ですから、人類がこの日本までやってくるには、広大なユーラシア大陸を横断してこなければなりませんでした。

ユーラシア大陸の東端に位置する日本は、“日の本”の名前の通り、日出ずる処(太陽が昇る国)です。

先述の通り、日本は島国だと書きましたが、何が重要なのかというと、大陸と適度な距離があるために簡単に攻められなかったということです。

船に乗って来なくてはならないため、侵略するのは容易ではない。

そういう利点があったのです。

他民族が日本に入ろうとしても、日本海を渡って来なくてはならない。

それには大変な努力や工夫が必要になります。

決して泳いで渡れるような距離ではないので、最低でも海を渡りきるだけの船を造らなければなりません。
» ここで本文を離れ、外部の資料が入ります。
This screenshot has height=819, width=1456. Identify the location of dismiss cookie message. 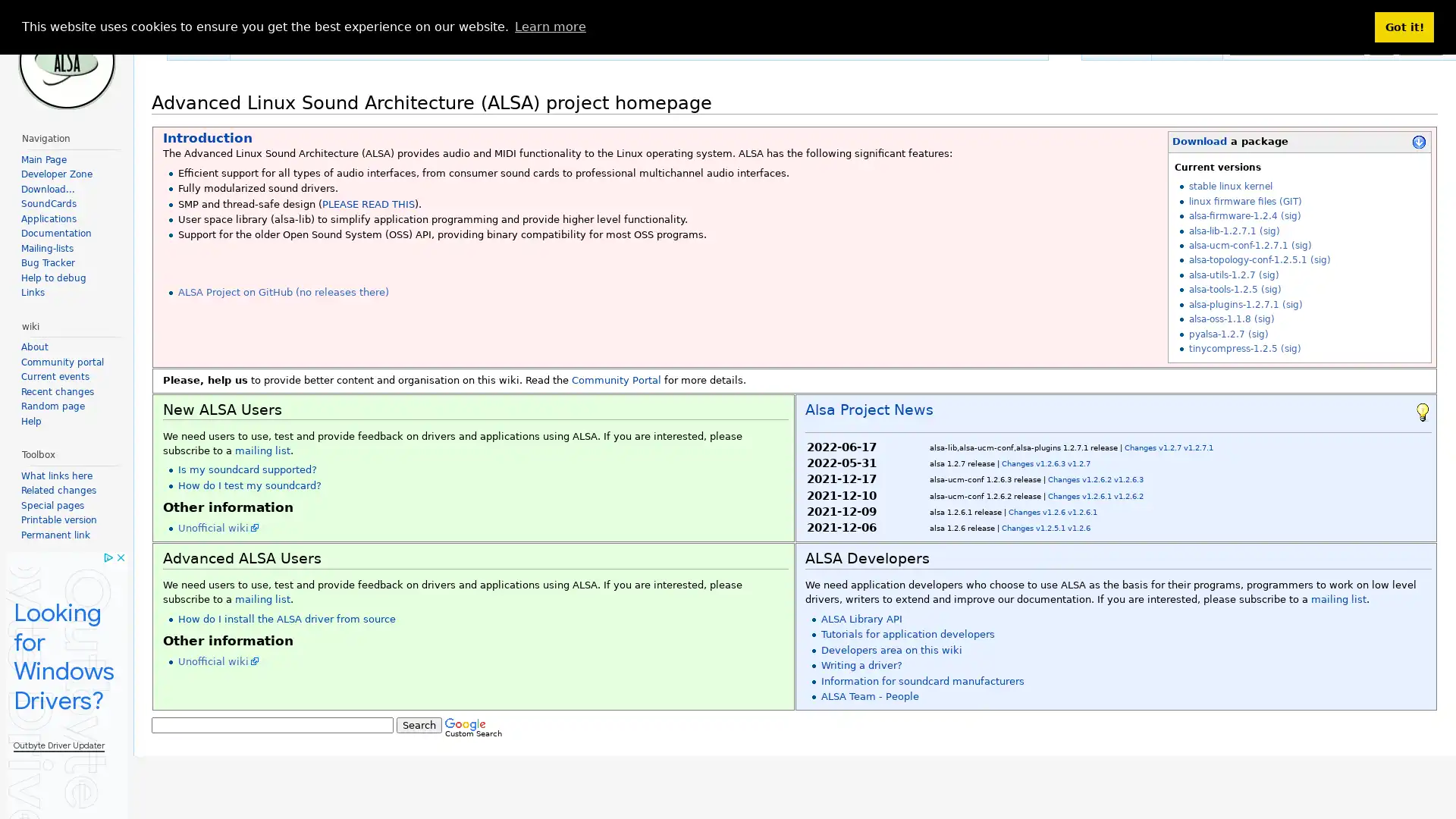
(1404, 27).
こうしたことは、大したことではないと思うかもしれませんが、非常に大事なことです。

いわば、日本列島に住もうとする人々の“ふるい掛け”が行われたということです。

少なくとも、そうした工夫のできなかった人たちは、日本に来ることができず、逆に努力や工夫、はたまた才能、組織力をもっていた人たちがやってきたのです。

これは、ただ偶然やって来たということではありません。

日本人の優秀性と言ってしまうと何ですが、少なくともそうした事情はあったのです。

それが、太古の時代に日本列島が大陸と離れた後は、一貫してそういった日本の特殊性があったのです。

しかも、その日本の風土は、熱帯でも寒帯でもない、ちょうどその中間に位置することから、温帯を中心とした比較的温暖で、豊かな自然条件に恵まれていました。

ですから、新天地を目指して長いあいだ歩いてきた人たちが、船に乗って日本に渡って来たときの喜びようは、とても大きかったに違いありません。